Sitting by the window with glasses of wine or beer in their hands, the couple, who have been married 33 years, seem less like serious art collectors and more like casual observers of the human race.

"We can get tired of being at the market, come up here, pull up a chair, and just look out the window," David said. "And in the 20 years we've been here, we've seen some amazing things. And maybe, over that period of time, three people have looked up at us.

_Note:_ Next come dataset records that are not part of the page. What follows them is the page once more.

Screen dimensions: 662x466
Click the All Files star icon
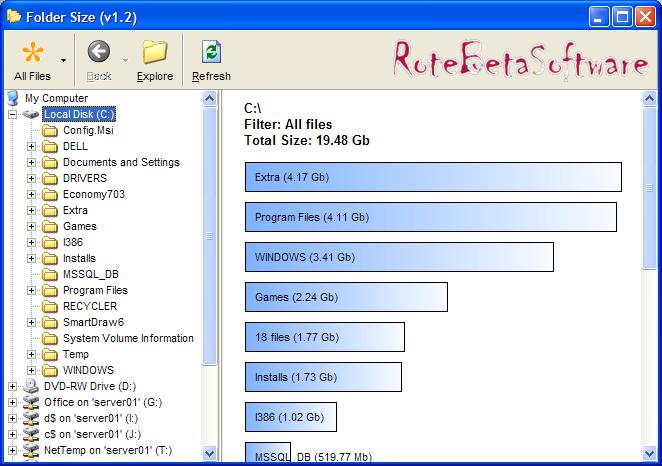point(33,52)
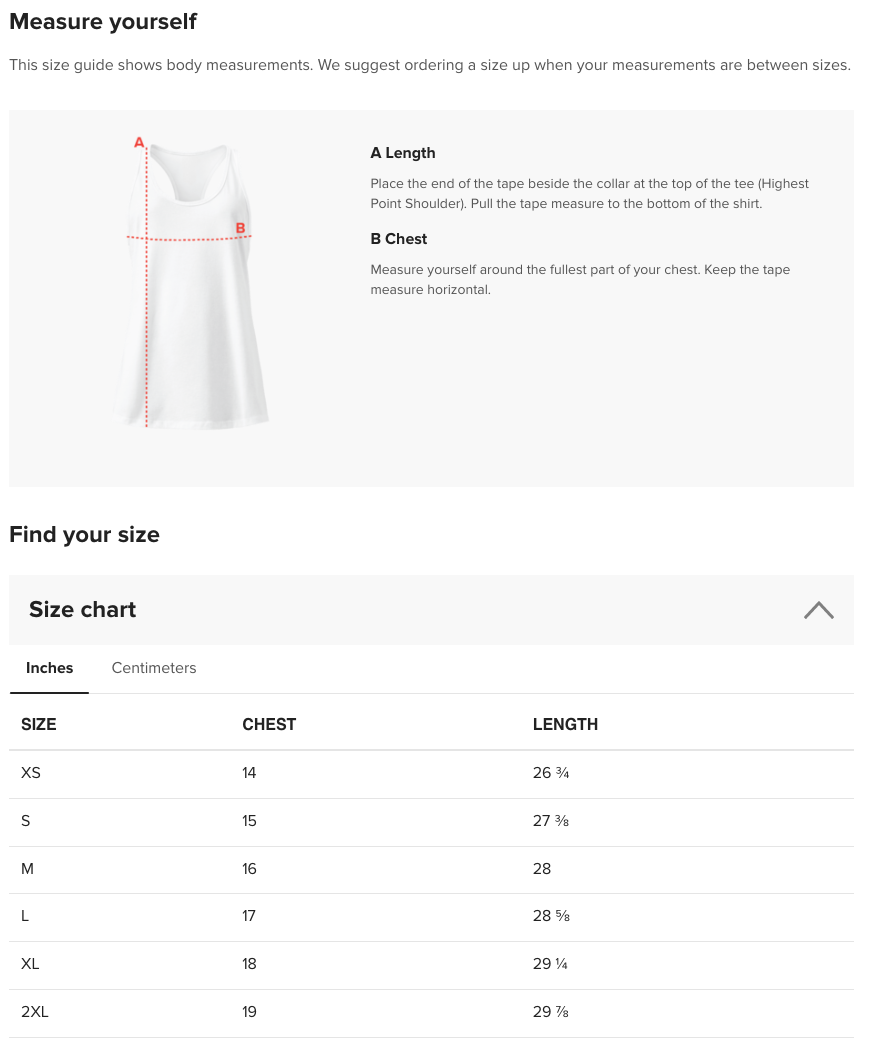
Task: Click the tank top diagram image
Action: point(190,283)
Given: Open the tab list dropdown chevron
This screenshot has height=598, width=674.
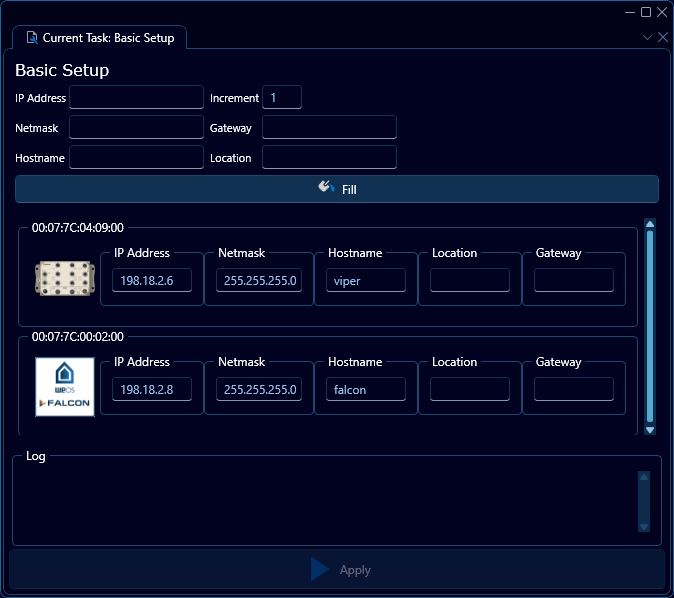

"It's a window of entertainment."

They first came to Indian Market 21 years ago, in 1989, on a one-day journey from Taos, where they were attending a gallery opening for the late Indian artist R.C. Gorman. They tried to land a room at La Fonda, but without notice or reservations on Santa Fe's busiest weekend of the year, they didn't get far. So they did put their names on a waiting list for 1990.

In 1990, they received the room they currently have. They immediately liked it for the view, which was not impeded in those days by security devices that now allow guests to open the window by only 6 inches.

"I guess they don't want you hurling yourself down onto Old Santa Fe Trail," Cathleen quipped.

One Sunday afternoon, as a previous Indian Market was winding down, a man and woman in one vehicle had a run-in of some sort with several men in another vehicle. The woman urged her boyfriend into a fight he couldn't possibly win, which led him to get beat up before the cops arrived on the scene.

The Stevensons watched quietly from above as this all played out. "We didn't take sides in that one," he noted.

Once they saw a flatbed truck bearing an Amish buggy with a "For Sale" sign on it pull into the Plaza area. "That's just not something you see all the time in Santa Fe," Cathleen said.

Yet another time, on a Sunday evening, as Indian Market vendors were closing up shop, Cathleen spied two women dressed in traditional Japanese geisha garb standing down below on the street, silently smoking cigarettes.

"They just appeared, and then disappeared, and never appeared again," she recalled. "And we couldn't find any reason for them to have been there; it's not like there was a Kabuki performance happening around here."

From their window, the couple keep up a running commentary about the fashion styles they see on the street below. Categories include Best Dressed and Most Jewelry Ever Seen On a Single Human Being.

"There's a bright line between dressing tastefully and crossing into costume," Cathleen explained.

They do shop though, usually for her Christmas gifts. She'll find something she wants as a present, let him know where it is, and then pretend to forget about it while he goes to buy it for her.

Otherwise, they prefer to observe the buy-and-sell that happens in Santa Fe this time of year. "We would never pay $12,000 for a belt buckle, but we love watching other people do it," David said.

Saturday, for instance, they watched as visitors considered purchasing a $44,000 choral concho belt at one Indian Market booth. David figures that's the most expensive piece of fashion art they've ever encountered in all their years here.

They also visit Santa Fe three or four other times during the year, including holiday visits around Christmastime. They don't necessarily stay in the same room for those trips, but they do stay at La Fonda.

They love the place. "You can't beat the location, the legend, the art, the hand-painted furniture and the staff," Cathleen said. "You either 'get' La Fonda, or you don't. It's very individualistic."

"It has a real funky feel to it," David chimed in, noting that they like to dance to the country music of local legend Bill Hearne in La Fiesta Lounge downstairs at night.

The Stevensons have discovered there are other couples who come back to the hotel every year for Indian Market who have their 20-year record beat — though they're not sure those folks stay in the same room year after year.

"We're not the longest-running act in the hotel," Cathleen said. "Some people have been doing this for 35 or 40 years."

They'll be sad when it's time to leave Monday morning, but there's some comfort in knowing they have a reservation already lined up for next year.

And hopefully their children will start coming, and who knows — maybe the kids will eventually inherit their room reservation.